• Work item: Every record below is to be reproduced exactly.

• Record extracts:
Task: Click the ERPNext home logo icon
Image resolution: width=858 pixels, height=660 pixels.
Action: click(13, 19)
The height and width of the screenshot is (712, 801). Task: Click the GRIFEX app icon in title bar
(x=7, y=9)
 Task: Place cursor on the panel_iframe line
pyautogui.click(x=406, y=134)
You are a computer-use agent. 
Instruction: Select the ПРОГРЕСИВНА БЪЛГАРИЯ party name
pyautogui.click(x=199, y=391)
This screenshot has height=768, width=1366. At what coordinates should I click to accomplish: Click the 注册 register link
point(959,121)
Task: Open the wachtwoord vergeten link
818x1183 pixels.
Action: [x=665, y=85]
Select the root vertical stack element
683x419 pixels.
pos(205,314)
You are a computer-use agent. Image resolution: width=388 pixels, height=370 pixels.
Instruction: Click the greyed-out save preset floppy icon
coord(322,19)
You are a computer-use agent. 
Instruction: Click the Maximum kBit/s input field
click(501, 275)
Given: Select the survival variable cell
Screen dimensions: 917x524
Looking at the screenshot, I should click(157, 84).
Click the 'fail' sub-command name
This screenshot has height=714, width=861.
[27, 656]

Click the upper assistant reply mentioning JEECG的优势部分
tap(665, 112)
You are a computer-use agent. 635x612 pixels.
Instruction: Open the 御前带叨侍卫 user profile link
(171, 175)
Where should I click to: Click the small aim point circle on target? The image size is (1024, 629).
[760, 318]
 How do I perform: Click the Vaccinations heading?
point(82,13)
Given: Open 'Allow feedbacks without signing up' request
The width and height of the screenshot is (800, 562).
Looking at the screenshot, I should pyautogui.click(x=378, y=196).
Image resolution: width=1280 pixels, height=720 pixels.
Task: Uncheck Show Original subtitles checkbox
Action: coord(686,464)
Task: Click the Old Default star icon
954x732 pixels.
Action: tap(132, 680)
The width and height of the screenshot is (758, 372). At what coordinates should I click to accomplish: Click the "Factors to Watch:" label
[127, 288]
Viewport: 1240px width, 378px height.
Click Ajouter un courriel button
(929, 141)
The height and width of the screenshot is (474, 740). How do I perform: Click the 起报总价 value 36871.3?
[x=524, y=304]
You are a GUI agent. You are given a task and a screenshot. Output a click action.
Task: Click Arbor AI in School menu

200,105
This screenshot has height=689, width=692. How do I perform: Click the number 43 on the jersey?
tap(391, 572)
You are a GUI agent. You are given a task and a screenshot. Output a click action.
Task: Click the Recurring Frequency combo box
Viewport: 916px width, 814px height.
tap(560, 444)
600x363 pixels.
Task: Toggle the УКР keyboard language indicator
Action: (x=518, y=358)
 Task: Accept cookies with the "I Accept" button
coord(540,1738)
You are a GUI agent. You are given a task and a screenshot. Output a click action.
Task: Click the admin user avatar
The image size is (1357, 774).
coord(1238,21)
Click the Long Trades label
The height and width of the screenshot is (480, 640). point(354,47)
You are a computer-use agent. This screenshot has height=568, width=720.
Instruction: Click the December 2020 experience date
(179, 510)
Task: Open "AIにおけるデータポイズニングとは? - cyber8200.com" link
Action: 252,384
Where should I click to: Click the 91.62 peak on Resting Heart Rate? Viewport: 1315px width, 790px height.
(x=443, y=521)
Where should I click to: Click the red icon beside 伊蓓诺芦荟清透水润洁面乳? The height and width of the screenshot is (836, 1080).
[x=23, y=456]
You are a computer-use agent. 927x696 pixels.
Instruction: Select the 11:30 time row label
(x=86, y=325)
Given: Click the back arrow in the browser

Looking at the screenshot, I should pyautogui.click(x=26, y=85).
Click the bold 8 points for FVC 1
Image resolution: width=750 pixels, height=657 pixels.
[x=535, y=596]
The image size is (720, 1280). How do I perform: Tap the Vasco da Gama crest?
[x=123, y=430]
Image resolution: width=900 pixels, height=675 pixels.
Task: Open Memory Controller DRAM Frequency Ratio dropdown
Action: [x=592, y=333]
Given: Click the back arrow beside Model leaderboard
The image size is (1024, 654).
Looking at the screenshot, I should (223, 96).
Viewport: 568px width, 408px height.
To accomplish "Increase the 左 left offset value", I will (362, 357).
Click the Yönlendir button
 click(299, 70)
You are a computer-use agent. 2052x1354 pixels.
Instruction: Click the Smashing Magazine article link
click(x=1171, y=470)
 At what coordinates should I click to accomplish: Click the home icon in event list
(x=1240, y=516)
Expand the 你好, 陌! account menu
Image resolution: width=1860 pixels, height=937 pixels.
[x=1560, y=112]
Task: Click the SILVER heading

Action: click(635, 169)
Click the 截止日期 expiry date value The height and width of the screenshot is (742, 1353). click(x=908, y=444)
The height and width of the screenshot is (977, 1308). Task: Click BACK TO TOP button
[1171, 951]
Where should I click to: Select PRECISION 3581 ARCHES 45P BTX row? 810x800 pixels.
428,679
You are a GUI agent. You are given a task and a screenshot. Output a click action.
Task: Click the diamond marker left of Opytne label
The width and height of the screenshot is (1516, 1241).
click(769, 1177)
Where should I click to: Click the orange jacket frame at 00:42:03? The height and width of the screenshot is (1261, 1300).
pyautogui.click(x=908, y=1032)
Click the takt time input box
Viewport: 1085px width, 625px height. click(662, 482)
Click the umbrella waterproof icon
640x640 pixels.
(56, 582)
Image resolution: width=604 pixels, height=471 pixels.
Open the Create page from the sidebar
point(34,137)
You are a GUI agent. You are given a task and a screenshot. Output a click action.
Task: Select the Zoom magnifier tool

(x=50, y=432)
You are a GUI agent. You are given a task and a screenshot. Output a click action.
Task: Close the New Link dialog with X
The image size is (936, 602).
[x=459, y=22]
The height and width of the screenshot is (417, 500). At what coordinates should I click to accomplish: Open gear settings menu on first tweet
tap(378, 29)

• Task result:
Task: Click the ERPNext home logo icon
Image resolution: width=858 pixels, height=660 pixels.
Action: click(13, 19)
The height and width of the screenshot is (712, 801). Task: Click the GRIFEX app icon in title bar
(x=7, y=9)
 Task: Place cursor on the panel_iframe line
pyautogui.click(x=406, y=134)
You are a computer-use agent. 
Instruction: Select the ПРОГРЕСИВНА БЪЛГАРИЯ party name
pyautogui.click(x=199, y=391)
This screenshot has height=768, width=1366. At what coordinates should I click to accomplish: Click the 注册 register link
point(959,121)
Task: Open the wachtwoord vergeten link
818x1183 pixels.
Action: [x=665, y=85]
Select the root vertical stack element
683x419 pixels.
pos(205,314)
You are a computer-use agent. Image resolution: width=388 pixels, height=370 pixels.
Instruction: Click the greyed-out save preset floppy icon
coord(322,19)
You are a computer-use agent. 
Instruction: Click the Maximum kBit/s input field
click(501, 275)
Given: Select the survival variable cell
Screen dimensions: 917x524
Looking at the screenshot, I should click(157, 84).
Click the 'fail' sub-command name
This screenshot has height=714, width=861.
[27, 656]

Click the upper assistant reply mentioning JEECG的优势部分
tap(665, 112)
You are a computer-use agent. 635x612 pixels.
Instruction: Open the 御前带叨侍卫 user profile link
(171, 175)
Where should I click to: Click the small aim point circle on target? The image size is (1024, 629).
[760, 318]
 How do I perform: Click the Vaccinations heading?
point(82,13)
Given: Open 'Allow feedbacks without signing up' request
The width and height of the screenshot is (800, 562).
Looking at the screenshot, I should pyautogui.click(x=378, y=196).
Image resolution: width=1280 pixels, height=720 pixels.
Task: Uncheck Show Original subtitles checkbox
Action: coord(686,464)
Task: Click the Old Default star icon
954x732 pixels.
Action: tap(132, 680)
The width and height of the screenshot is (758, 372). At what coordinates should I click to accomplish: Click the "Factors to Watch:" label
[127, 288]
Viewport: 1240px width, 378px height.
Click Ajouter un courriel button
(929, 141)
The height and width of the screenshot is (474, 740). How do I perform: Click the 起报总价 value 36871.3?
[x=524, y=304]
You are a GUI agent. You are given a task and a screenshot. Output a click action.
Task: Click Arbor AI in School menu

200,105
This screenshot has height=689, width=692. How do I perform: Click the number 43 on the jersey?
tap(391, 572)
You are a GUI agent. You are given a task and a screenshot. Output a click action.
Task: Click the Recurring Frequency combo box
Viewport: 916px width, 814px height.
tap(560, 444)
600x363 pixels.
Task: Toggle the УКР keyboard language indicator
Action: (x=518, y=358)
 Task: Accept cookies with the "I Accept" button
coord(540,1738)
You are a GUI agent. You are given a task and a screenshot. Output a click action.
Task: Click the admin user avatar
The image size is (1357, 774).
coord(1238,21)
Click the Long Trades label
The height and width of the screenshot is (480, 640). point(354,47)
You are a computer-use agent. This screenshot has height=568, width=720.
Instruction: Click the December 2020 experience date
(179, 510)
Task: Open "AIにおけるデータポイズニングとは? - cyber8200.com" link
Action: 252,384
Where should I click to: Click the 91.62 peak on Resting Heart Rate? Viewport: 1315px width, 790px height.
(x=443, y=521)
Where should I click to: Click the red icon beside 伊蓓诺芦荟清透水润洁面乳? The height and width of the screenshot is (836, 1080).
[x=23, y=456]
You are a computer-use agent. 927x696 pixels.
Instruction: Select the 11:30 time row label
(x=86, y=325)
Given: Click the back arrow in the browser

Looking at the screenshot, I should pyautogui.click(x=26, y=85).
Click the bold 8 points for FVC 1
Image resolution: width=750 pixels, height=657 pixels.
[x=535, y=596]
The image size is (720, 1280). How do I perform: Tap the Vasco da Gama crest?
[x=123, y=430]
Image resolution: width=900 pixels, height=675 pixels.
Task: Open Memory Controller DRAM Frequency Ratio dropdown
Action: [x=592, y=333]
Given: Click the back arrow beside Model leaderboard
The image size is (1024, 654).
Looking at the screenshot, I should (223, 96).
Viewport: 568px width, 408px height.
To accomplish "Increase the 左 left offset value", I will (362, 357).
Click the Yönlendir button
 click(299, 70)
You are a computer-use agent. 2052x1354 pixels.
Instruction: Click the Smashing Magazine article link
click(x=1171, y=470)
 At what coordinates should I click to accomplish: Click the home icon in event list
(x=1240, y=516)
Expand the 你好, 陌! account menu
Image resolution: width=1860 pixels, height=937 pixels.
[x=1560, y=112]
Task: Click the SILVER heading

Action: click(635, 169)
Click the 截止日期 expiry date value The height and width of the screenshot is (742, 1353). click(x=908, y=444)
The height and width of the screenshot is (977, 1308). Task: Click BACK TO TOP button
[1171, 951]
Where should I click to: Select PRECISION 3581 ARCHES 45P BTX row? 810x800 pixels.
428,679
You are a GUI agent. You are given a task and a screenshot. Output a click action.
Task: Click the diamond marker left of Opytne label
The width and height of the screenshot is (1516, 1241).
click(769, 1177)
Where should I click to: Click the orange jacket frame at 00:42:03? The height and width of the screenshot is (1261, 1300).
pyautogui.click(x=908, y=1032)
Click the takt time input box
Viewport: 1085px width, 625px height. click(662, 482)
Click the umbrella waterproof icon
640x640 pixels.
(56, 582)
Image resolution: width=604 pixels, height=471 pixels.
Open the Create page from the sidebar
point(34,137)
You are a GUI agent. You are given a task and a screenshot. Output a click action.
Task: Select the Zoom magnifier tool

(x=50, y=432)
You are a GUI agent. You are given a task and a screenshot. Output a click action.
Task: Close the New Link dialog with X
The image size is (936, 602).
[x=459, y=22]
The height and width of the screenshot is (417, 500). At what coordinates should I click to accomplish: Open gear settings menu on first tweet
tap(378, 29)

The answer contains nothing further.